■ **TASK INSTRUCTIONS**
Answer these questions from the post about moderating an Outer Dark Symposium panel, numbering each answer to match:
1. What is the panel's title?
2. What feeling did the writer focus on while writing and revising Unbecoming?
3. Who is the stranger in town?

■ **EXTRACTED TEXT**
- - - -
This Friday, I’m moderating the first panel at the Outer Dark Symposium 2020 (virtually): “Weird Metamorphosis or Life Change.” Moderating panels doesn’t especially scare me. It’s basically leading a class discussion, except with very smart people who love to talk. I’m always nervous about Zoom, though; I’m no technological wizard, plus catching all the undercurrents in a virtual conversation is hard. To make things eerier, I have to tune in from my extremely haunted office, because I’d be competing for bandwidth at home. I usually clear out of Payne Hall when darkness falls.
I’m also thinking about fear because it’s an inescapable part of transformation stories in Weird fiction and film. Some of the panelists are especially interested in body horror, which involves violence or violation to the body, as in “The Button Bin” by Mike Allen or “Anatomy Lessens” by Edward Austin Hall. Some, in our pre-panel discussion, expressed fascination with what puts people emotionally onto that uncomfortable-to-terrified continuum. They explore it in awesome ways, thinking about race, gender, sexuality, disability, and their intersections.
I’m involved in this panel because my new novel involves the deeply weird transition of menopause. As I wrote and revised Unbecoming, though, the feeling I focused on was not fear but desire. The uncanny power growing in the main character, Cyn, lies in wishing for change, both through small rescues and major redirections. Desire is key to making characters interesting and complicated, so it’s probably central to all fiction. I had a list taped to my wall as I composed, listing what each major character thought they wanted plus what they REALLY wanted (which is often the opposite of what they thought they wanted), and sometimes what they really, really, really wanted in their secret hearts. The push-and-pull among those impulses can make a character–really a bunch of words–come to life in your imagination. Like magic.
My conscious subjects in the last few years have been ambition (a species of desire) and anger, but as I prep for this panel, I realize how fear is bound up with both emotions. My main character, Cyn, wants to rewind the clock on her rapidly changing life, so that her kids stop growing away, her marriage returns to a happier state, and her body and mind behave in the reliable old ways. She’s also afraid of being stuck in the past, as she simultaneously, paradoxically fears metamorphosis. Her powers excite her and scare her. Fee, the stranger in town, also excites her and scares her. Change tends to come violently, breaking apart the old balance, and it’s sane to dread that pain.
- - - -
[Collected data entries]
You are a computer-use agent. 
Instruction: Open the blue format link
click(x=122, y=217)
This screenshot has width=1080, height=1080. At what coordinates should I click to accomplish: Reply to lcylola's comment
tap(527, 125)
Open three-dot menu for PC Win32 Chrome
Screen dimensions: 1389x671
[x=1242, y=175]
- - - -
■ **WRITTEN RESPONSE**
1. "Weird Metamorphosis or Life Change"
2. Desire
3. Fee